[SHORT TASK]:
From the post about the Perl library for Google Safe Browsing v2:
1. Which two implementations of the v2 API existed before this library?
2. What does version 0.1 leave out?
3. Which backend does the storage module uploaded to CPAN use?

[SOURCE EXTRACT]:

────────

Tuesday, October 26, 2010

Perl library for Google Safe Browsing v2

Google offers URL blacklists to identify malicious websites and phishing sites through the Google Safe Browsing API. It is used in pretty much all browsers (Firefox, Safari, etc.), except Internet Explorer. Version 2 has been available for a few months, but there are only 2 implementations thus far: Python (from Google) and PHP.

Version 1 and 2 are supposed to provide the same coverage, but I've found that Google Safe Browsing v2 lists are updated much more frequently than v1. Since I'm using the API for several of my Perl projects, I wanted to get up to date information from Google. Until now, there was a Perl implementation for v1 only.

Net::Google::SafeBrowsing2, which I've developed, is the first implementation of the Google Safe Browsing v2 API for Perl and I've made it available in CPAN.

Here is a quick example on how to use it:

  use Net::Google::SafeBrowsing2;
  use Net::Google::SafeBrowsing2::Sqlite;
  
  my $storage = Net::Google::SafeBrowsing2::Sqlite->new(file => 'google-v2.db');
  my $gsb = Net::Google::SafeBrowsing2->new(
    key     => "my key", 
    storage => $storage,
  );
  
  $gsb->update();
  my $match = $gsb->lookup(url => 'http://www.gumblar.cn/');
  
  if ($match eq MALWARE) {
    print "http://www.gumblar.cn/ is flagged as a dangerous site\n";
  }

Version 0.1

0.1 is the first version available on CPAN. It does not include Message Authentication Code (MAC), but otherwise it is fully functional. I've been using the library successfully for a couple of weeks now. There may be a bugs left, as more unit tests are required. I encourage you to help me further develop the code. You can report bugs by posting comments here, or send me an e-mail.

Despite the low version number, the library works well!

Multiple backends

Net::Google::SafeBrowsing (API version 1) only uses Sqlite to store the database locally. My new library works with multiple backends: Sqlite, MySQL, Memcached, etc. I have uploaded a storage module which uses Sqlite to CPAN. I hope others will develop new backends. Check the documentation of Net::Google::SafeBrowsing2::Storage to create your own module.

Documentation and examples are available on CPAN.

-- Julien

4 comments:

Luis Alberto said...

Hi Julien, I've installed your library and following the example that you provide. However, every time that I run it the DB storage file is increasing ~20M and the website "http://www.gumblar.cn" is not finding as suspicious.
This is my output:
---
DBD::SQLite::db do failed: table updates already exists(1) at dbdimp.c line 271 at /Library/Perl/5.8.8/Net/Google/SafeBrowsing2/Sqlite.pm line 128.

────────

[MATERIAL SUPPLIED]:

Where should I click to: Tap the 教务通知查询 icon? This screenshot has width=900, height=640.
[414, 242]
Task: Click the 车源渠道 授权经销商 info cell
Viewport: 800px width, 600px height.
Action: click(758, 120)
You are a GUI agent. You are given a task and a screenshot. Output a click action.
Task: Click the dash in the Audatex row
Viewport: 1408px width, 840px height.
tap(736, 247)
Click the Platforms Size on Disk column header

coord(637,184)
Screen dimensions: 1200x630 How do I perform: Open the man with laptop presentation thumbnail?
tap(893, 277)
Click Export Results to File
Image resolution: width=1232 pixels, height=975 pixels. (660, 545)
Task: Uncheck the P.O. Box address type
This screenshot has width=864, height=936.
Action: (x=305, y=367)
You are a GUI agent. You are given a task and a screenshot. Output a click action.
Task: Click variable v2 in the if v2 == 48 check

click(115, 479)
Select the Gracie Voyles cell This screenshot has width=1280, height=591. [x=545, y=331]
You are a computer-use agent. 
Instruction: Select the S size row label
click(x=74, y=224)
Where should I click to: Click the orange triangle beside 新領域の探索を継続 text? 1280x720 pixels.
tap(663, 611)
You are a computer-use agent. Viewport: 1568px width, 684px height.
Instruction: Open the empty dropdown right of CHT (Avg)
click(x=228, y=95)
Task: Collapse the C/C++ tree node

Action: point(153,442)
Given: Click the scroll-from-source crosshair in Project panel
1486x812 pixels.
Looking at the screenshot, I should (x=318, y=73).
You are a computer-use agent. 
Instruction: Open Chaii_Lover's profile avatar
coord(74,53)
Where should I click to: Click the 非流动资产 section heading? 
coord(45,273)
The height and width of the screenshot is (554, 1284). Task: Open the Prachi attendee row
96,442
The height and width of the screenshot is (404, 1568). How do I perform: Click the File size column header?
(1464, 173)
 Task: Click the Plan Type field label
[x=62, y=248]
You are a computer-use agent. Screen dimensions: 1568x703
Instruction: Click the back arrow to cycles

────────

[RESULT BELOW]:
1. Python (from Google) and PHP.
2. Message Authentication Code (MAC).
3. Sqlite.